SHORT PROBLEM 1: Reproduce the part of the passage on compiling C programs that opens with the words "Object files. These" and closes with "with them directly.".

DOCUMENT TEXT:
....
It is important to understand that while some computer languages (e.g. Scheme or Basic) are normally used with an interactive interpreter (where you type in commands that are immediately executed), C doesn't work that way. C source code files are always compiled into binary code by a program called a "compiler" and then executed. This is actually a multi-step process which we describe in some detail here.
Compiling C programs requires you to work with four kinds of files:
Regular source code files. These files contain function
definitions, and have names which end in ".c" by convention.
Header files. These files contain function declarations (also
known as function prototypes) and various preprocessor statements (see
below). They are used to allow source code files to access
externally-defined functions. Header files end in ".h" by
convention.
Object files. These files are produced as the output of the
compiler. They consist of function definitions in binary form, but they are
not executable by themselves. Object files end in ".o" by
convention, although on some operating systems (e.g. Windows, MS-DOS),
they often end in ".obj".
Binary executables. These are produced as the output of a
program called a "linker". The linker links together a number of object
files to produce a binary file which can be directly executed. Binary
executables have no special suffix on Unix operating systems, although they
generally end in ".exe" on Windows.
There are other kinds of files as well, notably libraries
(".a" files) and shared libraries (".so" files),
but you won't normally need to deal with them directly.
....
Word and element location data

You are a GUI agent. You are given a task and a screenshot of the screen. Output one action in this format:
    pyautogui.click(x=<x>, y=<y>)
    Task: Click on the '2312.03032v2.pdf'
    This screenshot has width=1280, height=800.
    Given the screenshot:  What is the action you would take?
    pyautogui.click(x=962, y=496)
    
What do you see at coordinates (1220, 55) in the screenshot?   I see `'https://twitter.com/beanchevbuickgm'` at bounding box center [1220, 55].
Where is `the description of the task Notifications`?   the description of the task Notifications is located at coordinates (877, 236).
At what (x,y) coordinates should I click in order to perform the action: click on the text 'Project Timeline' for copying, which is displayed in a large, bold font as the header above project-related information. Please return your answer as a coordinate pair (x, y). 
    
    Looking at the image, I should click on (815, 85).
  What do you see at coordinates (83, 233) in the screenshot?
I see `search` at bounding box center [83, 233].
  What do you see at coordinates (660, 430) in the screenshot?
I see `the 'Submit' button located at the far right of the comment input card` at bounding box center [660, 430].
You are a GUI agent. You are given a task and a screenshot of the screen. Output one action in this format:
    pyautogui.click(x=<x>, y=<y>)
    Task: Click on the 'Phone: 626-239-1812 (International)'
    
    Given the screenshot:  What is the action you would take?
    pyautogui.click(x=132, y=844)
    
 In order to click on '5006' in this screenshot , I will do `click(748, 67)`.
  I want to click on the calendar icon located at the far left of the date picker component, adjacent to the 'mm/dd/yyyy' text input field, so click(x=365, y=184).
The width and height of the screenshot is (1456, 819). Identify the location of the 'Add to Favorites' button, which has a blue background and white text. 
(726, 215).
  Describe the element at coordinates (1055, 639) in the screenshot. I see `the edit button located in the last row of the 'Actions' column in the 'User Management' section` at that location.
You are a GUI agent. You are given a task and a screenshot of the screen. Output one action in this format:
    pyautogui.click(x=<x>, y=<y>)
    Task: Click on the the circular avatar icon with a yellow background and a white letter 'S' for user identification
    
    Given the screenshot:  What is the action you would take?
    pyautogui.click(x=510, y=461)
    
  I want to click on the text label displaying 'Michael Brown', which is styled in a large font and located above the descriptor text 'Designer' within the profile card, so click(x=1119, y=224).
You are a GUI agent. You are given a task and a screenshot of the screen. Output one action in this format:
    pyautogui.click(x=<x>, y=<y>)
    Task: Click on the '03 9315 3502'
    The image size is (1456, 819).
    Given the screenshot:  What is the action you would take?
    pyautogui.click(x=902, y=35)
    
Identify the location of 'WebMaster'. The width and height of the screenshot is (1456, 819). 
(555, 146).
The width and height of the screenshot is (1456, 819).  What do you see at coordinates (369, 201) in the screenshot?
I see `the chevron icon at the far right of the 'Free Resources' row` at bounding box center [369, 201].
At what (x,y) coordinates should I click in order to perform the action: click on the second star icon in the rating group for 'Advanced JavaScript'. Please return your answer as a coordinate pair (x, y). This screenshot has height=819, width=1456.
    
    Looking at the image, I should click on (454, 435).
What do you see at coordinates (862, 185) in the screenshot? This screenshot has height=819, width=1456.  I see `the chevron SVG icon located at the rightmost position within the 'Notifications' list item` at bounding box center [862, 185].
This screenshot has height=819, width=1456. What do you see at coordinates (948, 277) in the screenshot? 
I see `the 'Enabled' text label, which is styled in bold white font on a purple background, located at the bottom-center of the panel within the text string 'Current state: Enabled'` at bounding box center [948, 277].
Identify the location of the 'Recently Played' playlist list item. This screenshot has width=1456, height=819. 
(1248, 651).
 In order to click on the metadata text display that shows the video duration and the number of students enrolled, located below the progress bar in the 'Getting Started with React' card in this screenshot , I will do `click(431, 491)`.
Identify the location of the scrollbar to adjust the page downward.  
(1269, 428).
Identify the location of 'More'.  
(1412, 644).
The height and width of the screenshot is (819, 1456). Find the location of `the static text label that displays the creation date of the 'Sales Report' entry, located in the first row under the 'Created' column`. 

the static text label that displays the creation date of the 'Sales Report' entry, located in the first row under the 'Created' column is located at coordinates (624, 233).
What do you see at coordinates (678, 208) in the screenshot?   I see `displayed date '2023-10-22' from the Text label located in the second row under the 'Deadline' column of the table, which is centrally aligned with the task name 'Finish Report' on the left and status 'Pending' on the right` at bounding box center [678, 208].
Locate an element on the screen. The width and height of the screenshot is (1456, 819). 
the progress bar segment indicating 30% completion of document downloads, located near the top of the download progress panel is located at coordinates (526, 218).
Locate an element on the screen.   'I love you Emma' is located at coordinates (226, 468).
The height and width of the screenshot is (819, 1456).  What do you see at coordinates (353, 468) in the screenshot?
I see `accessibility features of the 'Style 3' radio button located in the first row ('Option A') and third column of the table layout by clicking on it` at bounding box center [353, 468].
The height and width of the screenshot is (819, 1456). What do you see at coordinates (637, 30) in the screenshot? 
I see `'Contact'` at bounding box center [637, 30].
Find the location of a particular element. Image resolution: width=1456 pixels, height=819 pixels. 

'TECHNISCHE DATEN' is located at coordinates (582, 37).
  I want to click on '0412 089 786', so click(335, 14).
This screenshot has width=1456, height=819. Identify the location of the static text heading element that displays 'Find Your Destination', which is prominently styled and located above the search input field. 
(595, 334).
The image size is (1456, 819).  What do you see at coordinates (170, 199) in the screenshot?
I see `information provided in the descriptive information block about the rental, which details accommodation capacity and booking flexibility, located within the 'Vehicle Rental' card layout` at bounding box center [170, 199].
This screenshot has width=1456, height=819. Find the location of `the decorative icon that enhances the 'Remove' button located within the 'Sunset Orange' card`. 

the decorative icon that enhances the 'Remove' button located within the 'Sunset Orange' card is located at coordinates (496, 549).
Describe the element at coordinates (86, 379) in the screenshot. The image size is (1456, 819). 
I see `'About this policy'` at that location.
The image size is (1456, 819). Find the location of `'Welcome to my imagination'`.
....
SHORT PROBLEM 2: In the rows, update the part that opens with the line containing "The width and height of the screenshot is (1456, 819). Identify" and closes with the line containing "pyautogui.click(x=902, y=35)" by replacing "avatar icon" with "profile badge" and leaving everything else unchanged. Return only those lines.

REPLY 1:
Object files. These files are produced as the output of the
compiler. They consist of function definitions in binary form, but they are
not executable by themselves. Object files end in ".o" by
convention, although on some operating systems (e.g. Windows, MS-DOS),
they often end in ".obj".
Binary executables. These are produced as the output of a
program called a "linker". The linker links together a number of object
files to produce a binary file which can be directly executed. Binary
executables have no special suffix on Unix operating systems, although they
generally end in ".exe" on Windows.
There are other kinds of files as well, notably libraries
(".a" files) and shared libraries (".so" files),
but you won't normally need to deal with them directly.

REPLY 2:
The width and height of the screenshot is (1456, 819). Identify the location of the 'Add to Favorites' button, which has a blue background and white text. 
(726, 215).
  Describe the element at coordinates (1055, 639) in the screenshot. I see `the edit button located in the last row of the 'Actions' column in the 'User Management' section` at that location.
You are a GUI agent. You are given a task and a screenshot of the screen. Output one action in this format:
    pyautogui.click(x=<x>, y=<y>)
    Task: Click on the the circular profile badge with a yellow background and a white letter 'S' for user identification
    
    Given the screenshot:  What is the action you would take?
    pyautogui.click(x=510, y=461)
    
  I want to click on the text label displaying 'Michael Brown', which is styled in a large font and located above the descriptor text 'Designer' within the profile card, so click(x=1119, y=224).
You are a GUI agent. You are given a task and a screenshot of the screen. Output one action in this format:
    pyautogui.click(x=<x>, y=<y>)
    Task: Click on the '03 9315 3502'
    The image size is (1456, 819).
    Given the screenshot:  What is the action you would take?
    pyautogui.click(x=902, y=35)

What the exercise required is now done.